Infine, l’utilizzo di pitavastatina si è associato a una riduzione dei livelli di LDL ossidate e di fosfolipasi A2 associata alle lipoproteine.
Impatto clinico
Lo studio REPRIEVE ha fornito chiare evidenze di come l’uso delle statine si accompagni a una riduzione significativa del rischio di eventi cardiovascolari nelle persone con infezione da HIV anche in presenza di un rischio cardiovascolare basso o moderato. Questi risultati hanno rivoluzionato le strategie di prevenzione cardiovascolare primaria in questa popolazione essendo stati immediatamente recepiti dalle linee guida internazionali per la gestione dell’infezione da HIV. Ad esempio, sia le linee guida EACS che le HHS (5,6), ora, raccomandano l’utilizzo di almeno una statina a moderata intensità in presenza di un rischio cardiovascolare a 10 anni tra il 5 e il 10% (seppur calcolato con differenti tool nelle due linee guida) in persone con infezione da HIV ed età ≥ 40 anni. Inoltre, entrambe le linee guida, in presenza di un rischio cardiovascolare < 5% consigliano, seppur con una forza di evidenza moderata, l’introduzione di una statina in prevenzione primaria. Queste raccomandazioni fanno sì, considerando anche l’invecchiamento della popolazione con infezione da HIV, che le statine in prevenzione primaria debbano essere offerte alla quasi totalità delle persone seguite. Sarà pertanto compito dei clinici implementare la prescrizione delle statine stesse, discutere con le persone in cura i dati scientifici disponibili, valutare l’effettivo raggiungimento dei target di LDL raccomandati e monitorare i possibili effetti collaterali. Considerando anche il sottoutilizzo delle statine osservato nelle persone con infezione da HIV (7) si tratterà di uno sforzo non indifferente ma necessario vista l’importanza e la robustezza dei dati del trial REPRIEVE.

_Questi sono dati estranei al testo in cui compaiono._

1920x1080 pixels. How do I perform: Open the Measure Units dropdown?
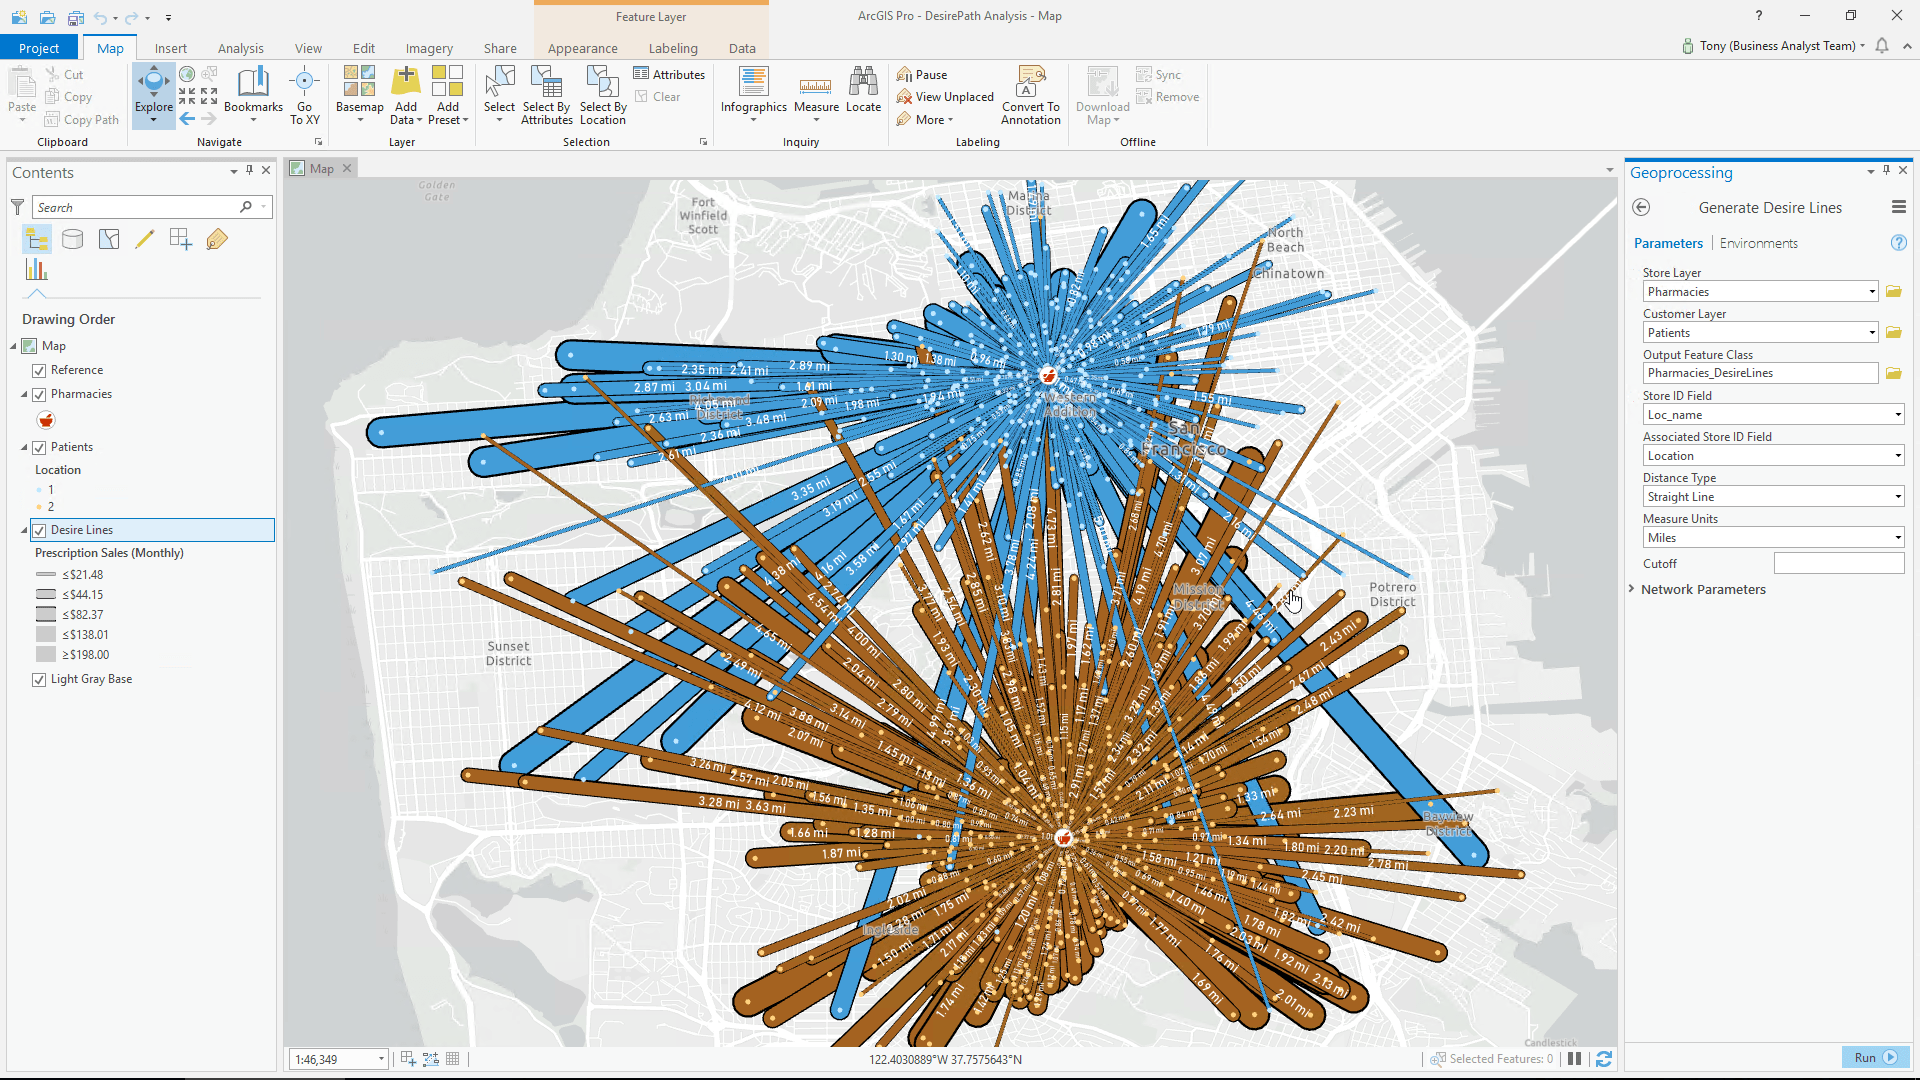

- Shah ASV, Stelzle D, Lee KK, et al. Global burden of atherosclerotic cardiovascular disease in people living with HIV: systematic review and meta-analysis. Circulation 2018;138:1100-12.
- Longenecker CT, Sullivan C, Baker JV. Immune activation and cardiovascular disease in chronic HIV infection. Curr Opin HIV AIDS 2016;11:216-25.

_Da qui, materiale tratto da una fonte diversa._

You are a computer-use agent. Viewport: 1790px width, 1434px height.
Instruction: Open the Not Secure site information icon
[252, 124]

- Grinspoon SK, Fitch KV, Zanni MV, et al. "Pitavastatin to prevent cardiovascular disease in HIV infection." N Engl J Med. 2023;389:687-699.
- Lu MT, Ribaudo H, Foldyna B et al. Effects of Pitavastatin on Coronary Artery Disease and Inflammatory Biomarkers in HIV: Mechanistic Substudy of the REPRIEVE Randomized Clinical Trial. JAMA Cardiol. 2024;9(4):323-334.
- European AIDS Clinical Society (EACS) Interim Guidance on the Use of Statin Therapy for the Primary Prevention of Cardiovascular Disease in People with HIV. https://www.eacsociety.org/media/eacs_interim_guidance_on_statin_use_for_primary_prevention_cvd_in_people_with_hiv_2.pdf. Consultato il 16.07.2024
- Recommendations for the Use of Statin Therapy as Primary Prevention of Atherosclerotic Cardiovascular Disease in People with HIV. https://clinicalinfo.hiv.gov/en/guidelines/hiv-clinical-guidelines-adult-and-adolescent-arv/statin-therapy-people-hiv. Consultato il 16.07.2024
- Coburn SB, Lang R, Zhang J, et al. "Statins utilization in adults with HIV: the treatment gap and predictors of statin initiation." J Acquir Immune Defic Syndr. 2022;91:469-478.
- Selinger S. In adults with HIV and low-to-moderate CV risk, pitavastatin reduced MACE over a median 5.1 y. Ann Intern Med. 2023;176(11):JC130.